For the last few months I’ve been a glorified English babysitter for two Chinese five-year-olds. I’d like to say I’ve done a pretty decent job. I taught them the basics like numbers, colors, the alphabet and how to write their names. While the writing is still a bit iffy (for some reason “a”s are a problem), I think I’ve accomplished a lot so far.
Getting these kids to actually sit still, however, is a huge challenge. Of course the parents don’t help. For some reason these little boys can not sit in their chairs, and would much prefer to climb under the table and untie my shoes. They also like to scream the English songs in gibberish.
Currently, the parents of the children I tutor want to put their kids in an English school, and would like me to be the teacher. I was a little annoyed because instead of teaching two kids, I now have to teach roughly six kids (TBD). I also have to take the bus to the school, whereas before they came to my campus. We still haven’t decided on the salary, but I better get paid a bit more than I was previously.
A few days ago I gave a free sample class at the new school to all of the students who were interested. This led to me teaching nine kids ranging from four to seven years old. Yes, it was as bad as it sounds. Also, all of the parents and the owner sat outside my partitioned room, and didn’t help me manage the students at all; the exception being the time one of my students literally ran away. Don’t the parents want to observe the class to see if it’s worth their money? I guess not.
The girl with the tutu is AMAZING
In addition to these little terrors, I also teach a class of four seven-year-olds at another English school once a week. Three out of four of these children are actually awful. One week I was five minutes late and the owner was out of town. The girl manning the front desk left my students in the classroom by themselves. These four kids literally destroyed the classroom. DESTROYED.
Let me paint you a picture: I walk into the classroom and chairs and stools are tossed about the room. The potted plant is knocked on its side with dirt everywhere. A large stack of papers has been thrown up in the air, and multiple DVD cases have been opened with their contents scattered around the room. Two students are hiding under a table, another behind the door, and the fourth I finally found hiding on the bottom shelf of a bookcase.
Sometimes I force my students to wear my clothes.
One student in particular, Leo, is especially problematic. When Leo misbehaves, the class follows suit. One time Leo actually pulled the curtains off the window by wrapping himself in them and twirling around until he fell over. Of course, this happened in less than 5 seconds while I was writing a word on the board. Only one student, Nola, sits quietly, taking notes in her pink notebook. Nola is precious and I want to steal her.
Teaching young children English is equal parts exhausting and entertaining. It’s also quite lucrative. I’m currently getting paid $30 USD an hour. Since I teach twice a week that’s $60 a week. This is great because it completely covers my day-to-day living expenses with money left over to travel… or pay back my student loans.

__________

● WHAT YOU NEED TO DO:
(a) From the teaching blog post, extract verbatim the span that opens with the words containing "Sometimes I force" and closes with "to steal her.".
(b) Extend the teaching blog post from its final sentence onward, keeping its voice and subject.
The records after this point are separate material with no connection to the teaching blog post.

__________

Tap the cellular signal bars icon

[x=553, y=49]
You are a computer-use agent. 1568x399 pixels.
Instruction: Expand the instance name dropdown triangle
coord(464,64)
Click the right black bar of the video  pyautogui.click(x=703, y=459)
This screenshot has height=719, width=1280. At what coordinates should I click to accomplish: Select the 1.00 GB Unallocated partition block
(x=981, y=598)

__________

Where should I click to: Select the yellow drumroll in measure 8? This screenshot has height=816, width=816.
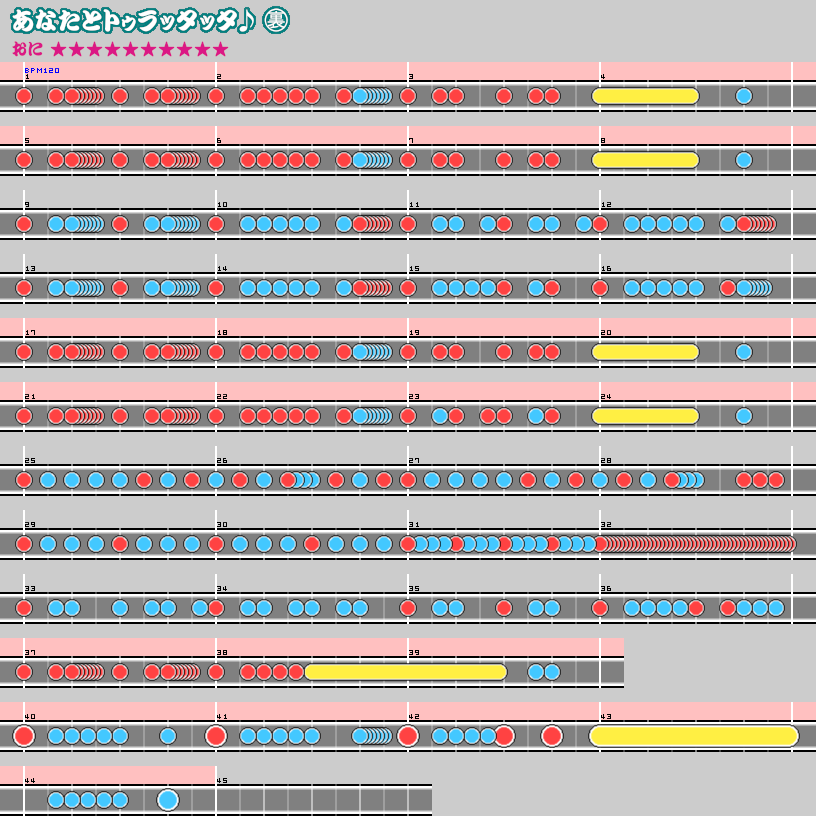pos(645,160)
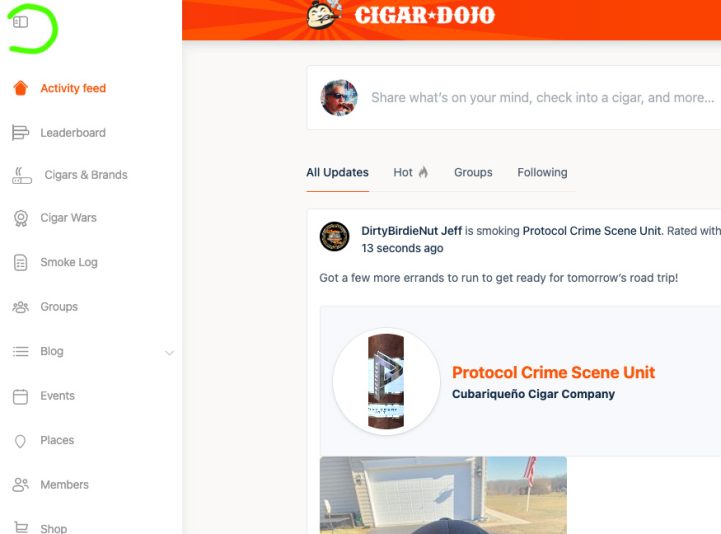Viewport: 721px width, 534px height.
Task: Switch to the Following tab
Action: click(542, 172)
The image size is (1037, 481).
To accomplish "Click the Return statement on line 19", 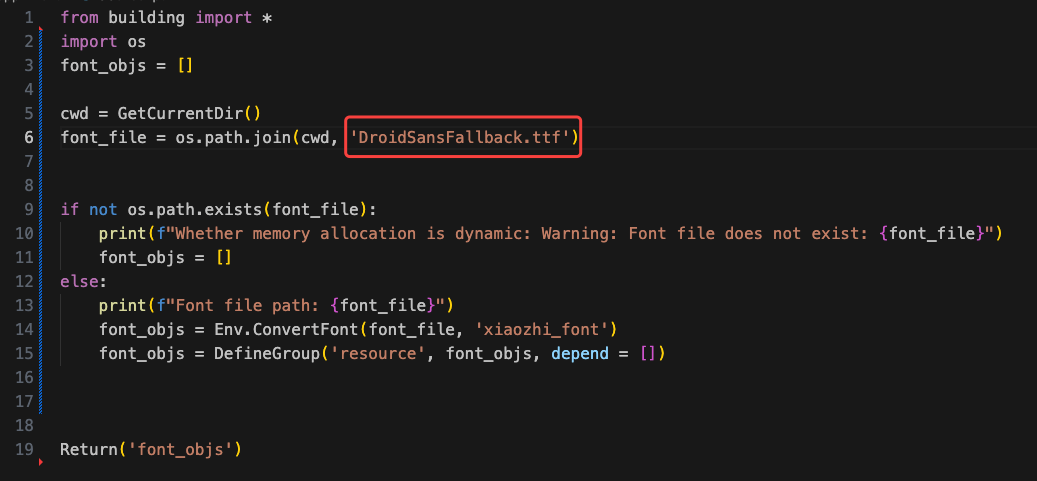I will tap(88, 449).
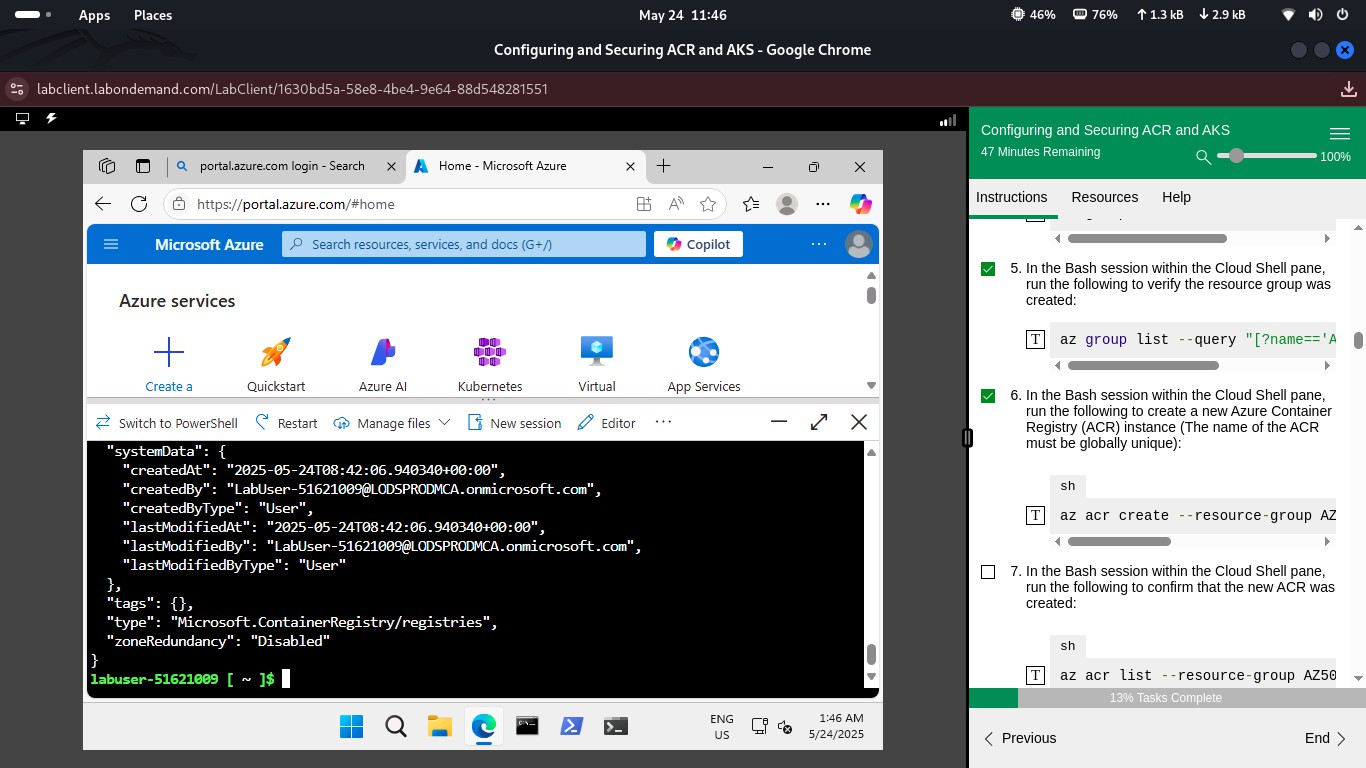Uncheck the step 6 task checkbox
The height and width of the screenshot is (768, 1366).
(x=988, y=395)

__________

● ANSWER SECTION:
(a)
Sometimes I force my students to wear my clothes.
One student in particular, Leo, is especially problematic. When Leo misbehaves, the class follows suit. One time Leo actually pulled the curtains off the window by wrapping himself in them and twirling around until he fell over. Of course, this happened in less than 5 seconds while I was writing a word on the board. Only one student, Nola, sits quietly, taking notes in her pink notebook. Nola is precious and I want to steal her.

(b)
For those of you thinking about teaching English to little terrors, you’ll need to be patient, fun, and full of smiles. You’ll also have to be good at discipline and other things like singing, dancing and being ridiculous.
That said, here’s some tricks to get little kids to pay attention and not demolish an entire classroom
For some reason teaching 40 kids is easier than teaching 4.
How to teach English to little kids
When kids do something right, give them a sticker. Bonus points if you stick it to their face.
Preferably games that involve movement. My five-year-olds like to do an Easter egg hunt for colors. I hide colorful slips of paper around the classroom and tell them which color to find and bring me. My older kids love the “color game”. The person who’s “it” shouts out a color. If you’re wearing that color you have to get up and find a new seat. The kid who doesn’t get a seat is now “it”. This can get aggressive and mildly violent.
So much sass.
One way to get kids to stop talking? Make them sing! Bonus points if these songs involve body movement. “Head, shoulders, knees and toes” is always a hit… except for when your five-year-olds collapse on the ground and start screaming the song in gibberish while rolling around and grabbing at your ankles.
#4 “Teacher Says”
Just like Simon Says, except they always have to do everything I say. I make them jump, run, spin, lay down, sleep (complete with snoring), eat, skip and more. I do this until they’re so tired they stop trying to break the classroom.
Teacher says smile!
#5 Videos/Movie Clips
Kids love movies. Especially when there are songs involved. This also gives my voice and head a break.
#6 High Fives
I don’t know why this works, but it does. When a kid says a sentence or answers a question correctly, give him or her a high-five. All of them will start paying attention because they want to be able to high-five you. Be warned, some children are aggressive high-fivers.
#7 Look for Lesson Plans and Activities Online
It can be really difficult to constantly come up with lesson plans, games and activities by yourself. Websites like ESL Expat have a ton of valuable resources you can use to create an entertaining class. Feel free to tweak activities for your age level, and use what works for your kids.